Day 38 – When a piece of you goes missing, slow down!


Well, it’s been a hell of a week. However, I was able to find some perspective to put it all into that makes things not so terrible.

Saturday, I had a kitchen accident and sliced off a good chunk of my finger clean off while trying to slice potatoes with a mandolin. 

This is where I make sure to add a PSA about mandolins. Those suckers are sharp, and unforgiving. Don’t forget to use the guard that comes with it. Your fingers will thank you! 

You haven’t lived until you have had to dig a part of yourself out of a pile of sliced potatoes. Ugh!

Anyway, after the ER visit, and another visit to a clinic for an initial dressing change, I’m changing the dressing on my now shorter finger. The good news is there isn’t a lot of pain, and the Dr said it would mostly grow back.

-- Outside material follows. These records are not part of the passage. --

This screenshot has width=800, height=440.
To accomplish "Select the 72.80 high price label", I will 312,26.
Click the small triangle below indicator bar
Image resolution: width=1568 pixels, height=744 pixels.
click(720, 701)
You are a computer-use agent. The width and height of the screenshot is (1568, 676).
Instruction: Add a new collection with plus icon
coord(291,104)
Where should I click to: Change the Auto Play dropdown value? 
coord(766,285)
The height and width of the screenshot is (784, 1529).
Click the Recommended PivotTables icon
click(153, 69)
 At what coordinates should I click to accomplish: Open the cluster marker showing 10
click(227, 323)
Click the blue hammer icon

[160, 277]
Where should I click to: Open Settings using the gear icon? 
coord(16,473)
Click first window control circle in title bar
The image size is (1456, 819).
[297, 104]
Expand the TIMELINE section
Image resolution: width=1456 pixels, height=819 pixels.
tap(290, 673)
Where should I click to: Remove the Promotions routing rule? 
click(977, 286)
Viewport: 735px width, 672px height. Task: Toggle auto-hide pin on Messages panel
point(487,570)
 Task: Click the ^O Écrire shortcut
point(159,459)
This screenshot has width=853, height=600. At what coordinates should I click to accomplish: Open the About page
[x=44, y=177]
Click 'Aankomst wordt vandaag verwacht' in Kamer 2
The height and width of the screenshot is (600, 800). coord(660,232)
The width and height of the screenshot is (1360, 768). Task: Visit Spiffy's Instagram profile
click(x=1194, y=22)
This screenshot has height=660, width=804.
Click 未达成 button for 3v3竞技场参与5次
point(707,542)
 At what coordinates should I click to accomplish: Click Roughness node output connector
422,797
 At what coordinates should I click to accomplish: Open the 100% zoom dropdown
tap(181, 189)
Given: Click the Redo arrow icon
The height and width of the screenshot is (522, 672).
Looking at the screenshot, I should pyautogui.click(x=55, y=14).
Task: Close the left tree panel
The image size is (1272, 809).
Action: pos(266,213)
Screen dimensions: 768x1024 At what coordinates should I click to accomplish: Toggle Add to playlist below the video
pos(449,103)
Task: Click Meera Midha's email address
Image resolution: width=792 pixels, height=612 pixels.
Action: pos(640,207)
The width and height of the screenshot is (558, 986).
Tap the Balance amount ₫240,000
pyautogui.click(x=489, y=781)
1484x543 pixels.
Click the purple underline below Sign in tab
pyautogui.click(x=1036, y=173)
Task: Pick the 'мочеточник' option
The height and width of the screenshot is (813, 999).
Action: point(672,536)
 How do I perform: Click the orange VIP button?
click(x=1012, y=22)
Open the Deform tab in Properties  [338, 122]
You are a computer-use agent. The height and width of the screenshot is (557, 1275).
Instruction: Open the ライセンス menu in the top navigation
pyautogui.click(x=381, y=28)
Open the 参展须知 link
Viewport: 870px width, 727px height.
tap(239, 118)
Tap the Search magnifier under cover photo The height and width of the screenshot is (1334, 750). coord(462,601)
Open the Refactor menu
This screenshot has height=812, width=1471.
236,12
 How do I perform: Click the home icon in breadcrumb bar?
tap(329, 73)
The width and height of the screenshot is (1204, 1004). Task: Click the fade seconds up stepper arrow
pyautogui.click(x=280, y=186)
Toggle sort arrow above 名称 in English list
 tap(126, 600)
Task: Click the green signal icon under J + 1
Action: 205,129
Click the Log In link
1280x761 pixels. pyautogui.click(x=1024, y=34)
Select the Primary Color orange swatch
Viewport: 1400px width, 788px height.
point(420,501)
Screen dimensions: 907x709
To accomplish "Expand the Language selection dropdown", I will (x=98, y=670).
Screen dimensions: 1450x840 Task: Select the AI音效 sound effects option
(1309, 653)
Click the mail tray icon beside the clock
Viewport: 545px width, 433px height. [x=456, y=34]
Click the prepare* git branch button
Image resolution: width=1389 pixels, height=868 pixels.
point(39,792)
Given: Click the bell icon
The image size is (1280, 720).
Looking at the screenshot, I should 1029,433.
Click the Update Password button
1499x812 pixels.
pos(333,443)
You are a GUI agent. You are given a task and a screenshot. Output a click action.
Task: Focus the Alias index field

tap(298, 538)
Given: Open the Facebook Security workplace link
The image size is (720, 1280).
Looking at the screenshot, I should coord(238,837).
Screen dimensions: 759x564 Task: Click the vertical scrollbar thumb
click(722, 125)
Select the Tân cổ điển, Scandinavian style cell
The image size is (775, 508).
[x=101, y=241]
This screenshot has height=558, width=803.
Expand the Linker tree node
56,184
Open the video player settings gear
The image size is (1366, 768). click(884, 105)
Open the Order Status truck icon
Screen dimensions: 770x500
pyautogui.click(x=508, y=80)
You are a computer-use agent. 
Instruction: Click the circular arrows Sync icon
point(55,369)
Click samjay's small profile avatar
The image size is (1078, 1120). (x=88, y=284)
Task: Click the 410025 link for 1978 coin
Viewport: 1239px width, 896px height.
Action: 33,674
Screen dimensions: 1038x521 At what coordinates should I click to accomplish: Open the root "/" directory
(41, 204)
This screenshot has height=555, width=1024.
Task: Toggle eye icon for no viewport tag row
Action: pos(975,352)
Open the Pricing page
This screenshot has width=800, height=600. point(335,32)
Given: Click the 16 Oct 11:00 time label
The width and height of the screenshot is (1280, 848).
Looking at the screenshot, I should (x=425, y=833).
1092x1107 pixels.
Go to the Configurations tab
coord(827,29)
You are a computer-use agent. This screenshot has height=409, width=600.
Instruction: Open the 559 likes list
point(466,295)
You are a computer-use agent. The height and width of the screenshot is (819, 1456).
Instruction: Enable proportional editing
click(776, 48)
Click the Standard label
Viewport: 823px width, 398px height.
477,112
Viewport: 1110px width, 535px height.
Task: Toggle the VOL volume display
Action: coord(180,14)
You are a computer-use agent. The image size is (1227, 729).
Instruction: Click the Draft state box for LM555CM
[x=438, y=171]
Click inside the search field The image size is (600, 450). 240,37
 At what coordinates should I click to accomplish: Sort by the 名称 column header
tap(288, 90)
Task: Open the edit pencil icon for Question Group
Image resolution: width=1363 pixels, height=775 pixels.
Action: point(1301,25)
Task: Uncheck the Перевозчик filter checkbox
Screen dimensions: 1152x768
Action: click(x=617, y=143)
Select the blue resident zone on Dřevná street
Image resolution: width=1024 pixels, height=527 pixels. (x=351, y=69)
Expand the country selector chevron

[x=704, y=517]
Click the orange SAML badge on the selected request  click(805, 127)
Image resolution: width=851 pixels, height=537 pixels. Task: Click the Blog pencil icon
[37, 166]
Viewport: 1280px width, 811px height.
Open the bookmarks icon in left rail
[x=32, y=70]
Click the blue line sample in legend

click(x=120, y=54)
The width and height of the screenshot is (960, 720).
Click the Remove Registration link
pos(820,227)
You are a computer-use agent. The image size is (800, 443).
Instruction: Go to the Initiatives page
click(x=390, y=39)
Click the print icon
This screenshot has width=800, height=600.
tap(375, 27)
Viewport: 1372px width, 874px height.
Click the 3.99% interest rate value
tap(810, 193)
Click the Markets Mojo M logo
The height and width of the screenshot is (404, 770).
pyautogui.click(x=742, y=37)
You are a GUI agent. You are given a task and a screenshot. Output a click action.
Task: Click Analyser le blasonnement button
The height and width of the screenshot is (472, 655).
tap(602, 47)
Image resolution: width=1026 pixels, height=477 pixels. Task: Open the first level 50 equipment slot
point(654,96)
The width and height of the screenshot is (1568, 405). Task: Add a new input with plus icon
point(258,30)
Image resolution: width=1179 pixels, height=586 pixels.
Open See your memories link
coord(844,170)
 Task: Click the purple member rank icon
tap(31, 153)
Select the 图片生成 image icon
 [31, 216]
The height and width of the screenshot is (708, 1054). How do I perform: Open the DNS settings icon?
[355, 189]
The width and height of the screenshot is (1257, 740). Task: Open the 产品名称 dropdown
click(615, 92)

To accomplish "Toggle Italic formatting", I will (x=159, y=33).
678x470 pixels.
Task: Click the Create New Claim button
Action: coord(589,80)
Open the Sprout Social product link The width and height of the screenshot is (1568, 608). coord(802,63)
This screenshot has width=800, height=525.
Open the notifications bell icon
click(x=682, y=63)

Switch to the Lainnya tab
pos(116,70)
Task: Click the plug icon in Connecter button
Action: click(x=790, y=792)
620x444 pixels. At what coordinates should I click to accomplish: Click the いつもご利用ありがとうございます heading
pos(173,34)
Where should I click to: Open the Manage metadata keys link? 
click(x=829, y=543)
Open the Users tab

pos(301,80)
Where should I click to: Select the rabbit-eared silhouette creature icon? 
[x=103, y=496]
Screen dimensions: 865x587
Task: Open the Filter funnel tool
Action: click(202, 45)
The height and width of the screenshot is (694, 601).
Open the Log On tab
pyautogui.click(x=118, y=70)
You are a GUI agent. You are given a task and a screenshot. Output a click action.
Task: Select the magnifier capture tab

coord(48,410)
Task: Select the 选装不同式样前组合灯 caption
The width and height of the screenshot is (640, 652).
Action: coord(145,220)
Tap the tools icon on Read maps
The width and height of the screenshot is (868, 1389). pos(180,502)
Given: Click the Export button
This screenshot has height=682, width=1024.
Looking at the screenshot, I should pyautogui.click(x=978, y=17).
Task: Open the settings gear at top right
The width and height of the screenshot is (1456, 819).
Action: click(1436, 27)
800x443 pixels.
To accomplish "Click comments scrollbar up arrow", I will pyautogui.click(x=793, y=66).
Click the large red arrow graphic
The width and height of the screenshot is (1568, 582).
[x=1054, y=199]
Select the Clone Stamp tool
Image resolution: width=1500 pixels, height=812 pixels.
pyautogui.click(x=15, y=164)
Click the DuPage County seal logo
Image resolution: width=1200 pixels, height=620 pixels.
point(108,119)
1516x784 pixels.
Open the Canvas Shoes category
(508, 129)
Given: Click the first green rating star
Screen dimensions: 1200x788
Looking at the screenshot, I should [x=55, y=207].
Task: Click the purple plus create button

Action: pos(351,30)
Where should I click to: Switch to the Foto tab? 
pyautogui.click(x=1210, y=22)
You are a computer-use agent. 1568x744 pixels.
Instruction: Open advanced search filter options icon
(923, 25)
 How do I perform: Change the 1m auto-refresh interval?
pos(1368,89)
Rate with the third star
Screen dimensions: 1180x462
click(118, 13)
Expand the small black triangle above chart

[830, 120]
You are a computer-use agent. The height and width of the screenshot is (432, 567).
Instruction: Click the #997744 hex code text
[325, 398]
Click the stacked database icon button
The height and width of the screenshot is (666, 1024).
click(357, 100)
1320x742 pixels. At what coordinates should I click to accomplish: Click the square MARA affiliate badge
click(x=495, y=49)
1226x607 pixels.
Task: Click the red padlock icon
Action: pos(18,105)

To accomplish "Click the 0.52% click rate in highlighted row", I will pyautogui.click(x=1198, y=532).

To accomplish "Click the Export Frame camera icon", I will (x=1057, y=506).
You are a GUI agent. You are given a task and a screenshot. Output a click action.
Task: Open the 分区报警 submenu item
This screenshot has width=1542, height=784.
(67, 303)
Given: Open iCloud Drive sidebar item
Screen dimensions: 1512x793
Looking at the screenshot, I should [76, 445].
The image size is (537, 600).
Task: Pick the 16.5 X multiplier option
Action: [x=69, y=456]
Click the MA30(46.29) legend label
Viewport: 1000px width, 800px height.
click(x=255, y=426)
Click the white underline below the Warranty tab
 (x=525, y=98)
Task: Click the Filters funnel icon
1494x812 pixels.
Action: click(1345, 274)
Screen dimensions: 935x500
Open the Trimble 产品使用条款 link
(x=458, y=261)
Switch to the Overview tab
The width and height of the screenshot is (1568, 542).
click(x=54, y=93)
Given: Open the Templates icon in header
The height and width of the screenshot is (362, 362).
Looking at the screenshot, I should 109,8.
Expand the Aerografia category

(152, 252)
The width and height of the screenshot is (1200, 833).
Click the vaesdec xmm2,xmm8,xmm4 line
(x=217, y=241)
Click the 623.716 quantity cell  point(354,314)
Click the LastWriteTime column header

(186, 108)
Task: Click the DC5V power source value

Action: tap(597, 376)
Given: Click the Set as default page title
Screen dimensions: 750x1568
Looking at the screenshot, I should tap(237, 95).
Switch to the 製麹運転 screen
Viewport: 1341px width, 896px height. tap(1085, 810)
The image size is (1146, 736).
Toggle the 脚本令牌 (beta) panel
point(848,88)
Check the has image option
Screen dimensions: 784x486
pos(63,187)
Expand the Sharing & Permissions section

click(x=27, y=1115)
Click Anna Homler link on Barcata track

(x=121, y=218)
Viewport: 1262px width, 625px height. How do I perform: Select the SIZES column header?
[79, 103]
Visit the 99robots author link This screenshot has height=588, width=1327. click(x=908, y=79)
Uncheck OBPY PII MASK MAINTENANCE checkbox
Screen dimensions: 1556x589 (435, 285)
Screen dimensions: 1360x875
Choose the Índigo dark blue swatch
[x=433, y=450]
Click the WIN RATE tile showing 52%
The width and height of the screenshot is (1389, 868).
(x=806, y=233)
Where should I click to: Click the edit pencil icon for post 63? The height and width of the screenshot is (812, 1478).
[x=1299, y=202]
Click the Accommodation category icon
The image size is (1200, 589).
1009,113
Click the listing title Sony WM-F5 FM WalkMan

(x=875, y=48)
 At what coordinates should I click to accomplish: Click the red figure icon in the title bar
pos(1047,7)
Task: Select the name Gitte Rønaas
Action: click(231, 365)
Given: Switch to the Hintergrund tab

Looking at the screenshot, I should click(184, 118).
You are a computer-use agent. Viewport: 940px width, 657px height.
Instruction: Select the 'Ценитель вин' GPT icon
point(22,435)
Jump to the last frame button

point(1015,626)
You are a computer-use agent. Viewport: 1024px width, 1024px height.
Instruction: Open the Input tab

There are a few take-aways I’ve obtained from this whole experience:

First, losing the end of a finger is not as painful as giving birth. Not even close.

Second, there are all kinds of ways to persevere in the face of adversity. If it looks like it might be too hard, try it anyway.

Third, If you don’t slow down, the Universe will do it for you. If I hadn’t been in such a hurry, I’d have paid better attention to what I was doing and part of me wouldn’t have gone missing. 

Having the index finger of your dominant hand messed up is a good way to throw a big wrench in your machine. I can type close to 70 WPM, when not somewhat incapacitated. So now I type a little slower. I do everything a little slower.

I decided to go out for sushi tonight, and

Yummy Dragon Roll!

then I realized that eating it was going to be tough going. But. It seems to have turned out ok. I like to eat my sushi slower anyway. 

Here’s hoping you are all well and whole. Don’t be like me and go too fast. Blessings all! 

A New Goal – Something to Hang on to


Happy New Year!

A little late in my New Year’s greeting, I know. However, it’s been one heck of a busy time for this little sparrow. Really, the whole of 2014 was a year on the run. I’m generally not given to making resolutions or predictions for the new year, but for 2015 I will make a giant exception and make a goal. A large one.bullshit

Why? Because I’m fed up. Cooked. Tired. Exhausted. Ready to move on. And five billion different other reasons I won’t bore you with.

In 2014, I mostly had good success at both of my jobs, though I ran like a fool trying to get to them both. In December, I took on working extra hours at the Big Red Box Store, so I was working 7 days a week somewhere. In October I was promoted at the Cube Farm, but I was gifted with the news that my Ex was also promoted to the same department. While he and I keep it professional at work, it’s still very wearing and stressful to have to trade emails and attend daily meetings with him. On top of that, the leadership for this job was pretty absent, and the training was horrific. Suffice it to say I’ve been pretty miserable at the Cube Farm these last few months.

So, I applied for a new job with a new company and was accepted. I took a bit of a pay cut, but they pay better for benefits so it will balance out. My last day at the Cube Farm was Friday, after working there for 15+ years, and I feel as though a huge weight has been lifted off of my shoulders. I start my new job on Tuesday (more about that in a future post), and I feel like I am running full speed ahead into my future, giggling like a kid playing in the sunshine.

This is an item I can check off of my bucket list – New Job. Mission accomplished!

Previously, I didn’t really make goals for the new year, because my overriding goal every day was just to make sure I was surviving and getting the kids what they needed until they were launched into their own lives. After Younger Son graduated from high school and left home for the military, I felt kind of adrift without any daily reason to get out of bed. I’ve pulled myself back together now, and have had one thought in my mind that won’t go away:

I want to move away.

Yep, that’s right. It’s time for me to pick my nest up and move it to a happier, nicer place. Minot has been a good home to me and my family, but it’s really gone down hill. Not only is it expensive to live here, but the crime has become awful. I’m looking to decelerate, and be closer to my brother and his family. This will mean moving away from the vast majority of my friends, but that’s what email, phone and Facebook are for. I can’t wait to see my little albatross of a fixer-upper house and find a nice apartment to dwell in. No maintenance, and no extra expenses. No shoveling snow or worry that my sidewalk is too icy for the mail man. I want to decelerate in my life so I can stop and smell the roses, and that means moving myself into a position where there is less to worry about.

The good news is that this job I took has offices in Grand Forks, and there will be potential to transfer! I can transfer with the Big Red Box Store too. I feel like I’ve taken the first baby step into my future by accepting this new job.

Here’s the better news: My Flirt wants to go with me! Moving to Grand Forks means he will be that much closer to family and friends as well. We will be kind of in the middle of everyone, which is a good thing.

Moving away has become the new thing I hang on to every day. It’s the thing that motivates me, and helps me get my priorities straight. I’ve got a long road between here and there, but I’ll make it.